→ **WORK INSTRUCTIONS**
Pictures in the listing should not be copied. Reproduce, word for word, each line from the one holding "You are a computer-use agent. Image" through the final line.
►
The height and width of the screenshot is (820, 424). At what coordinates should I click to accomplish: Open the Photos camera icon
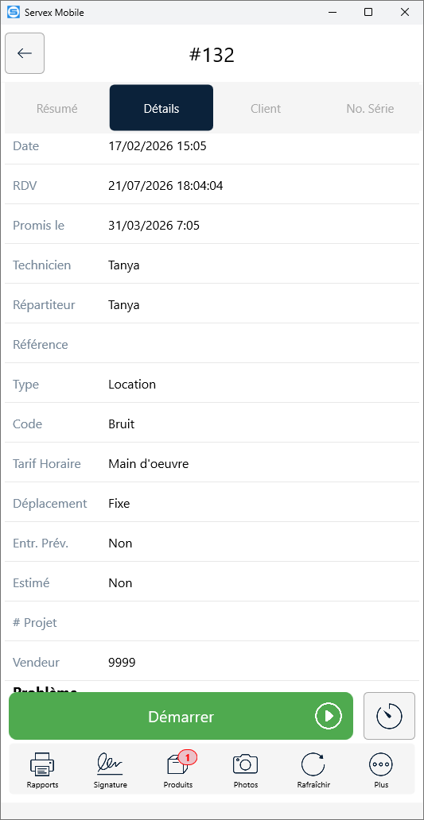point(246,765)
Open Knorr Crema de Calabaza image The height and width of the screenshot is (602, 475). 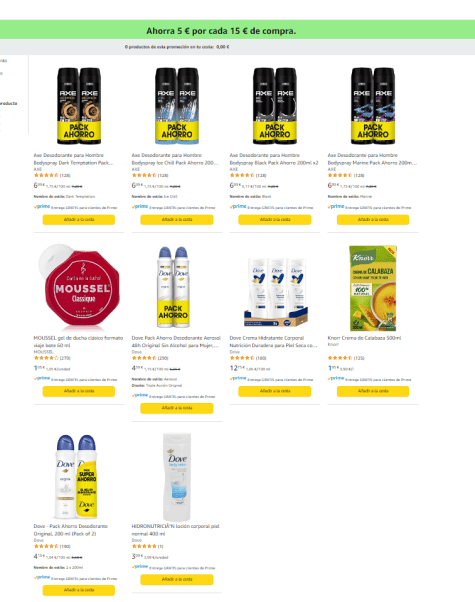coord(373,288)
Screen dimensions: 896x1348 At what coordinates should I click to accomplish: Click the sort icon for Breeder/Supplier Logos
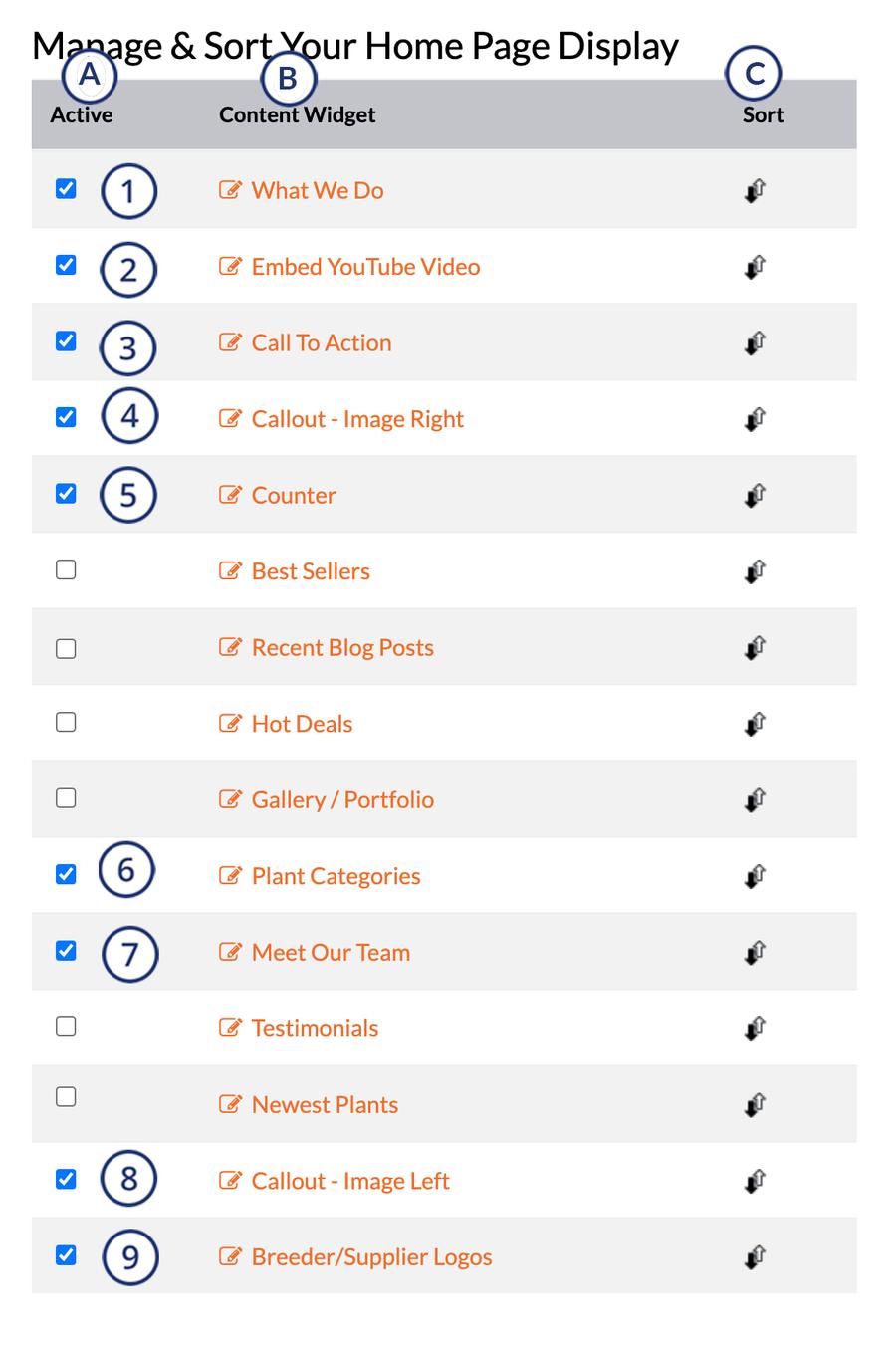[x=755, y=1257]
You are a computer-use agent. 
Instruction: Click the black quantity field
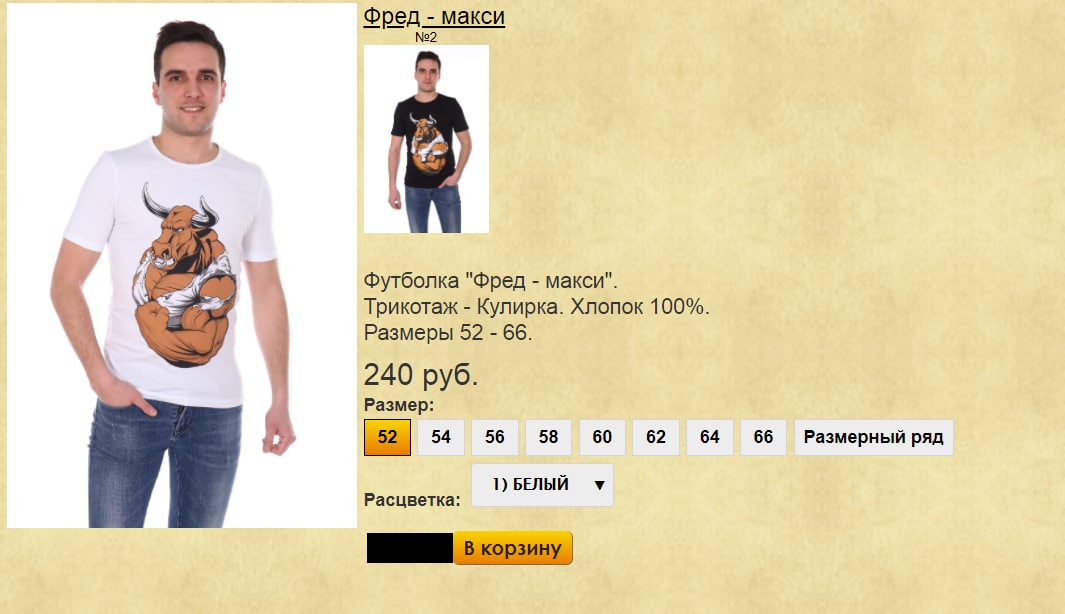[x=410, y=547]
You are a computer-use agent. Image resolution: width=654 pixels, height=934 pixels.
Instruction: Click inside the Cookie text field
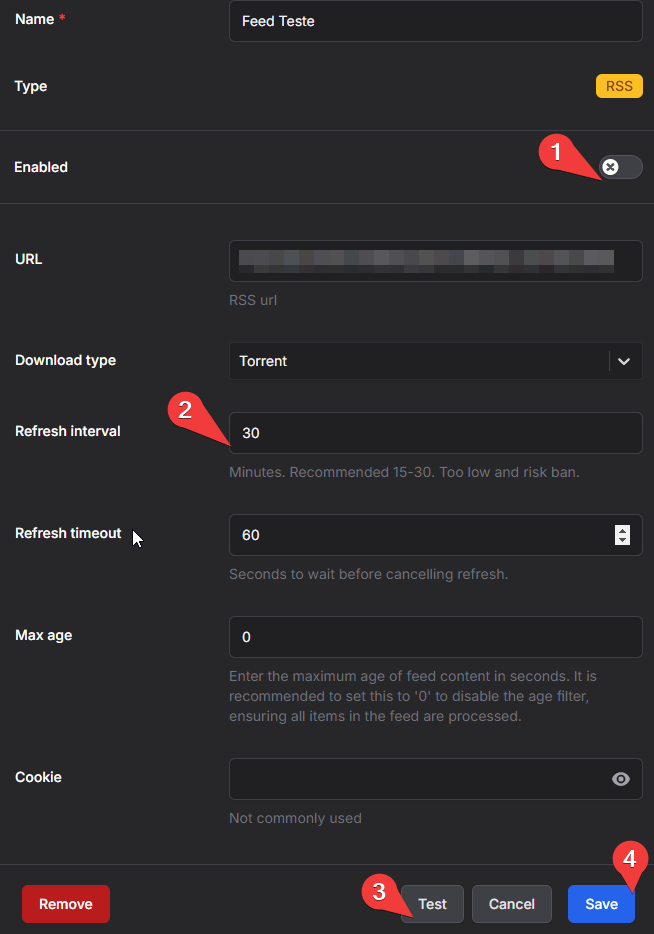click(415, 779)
◄
→ **REPLY**
You are a computer-use agent. Image resolution: width=654 pixels, height=934 pixels.
Instruction: Click inside the Cookie text field
click(415, 779)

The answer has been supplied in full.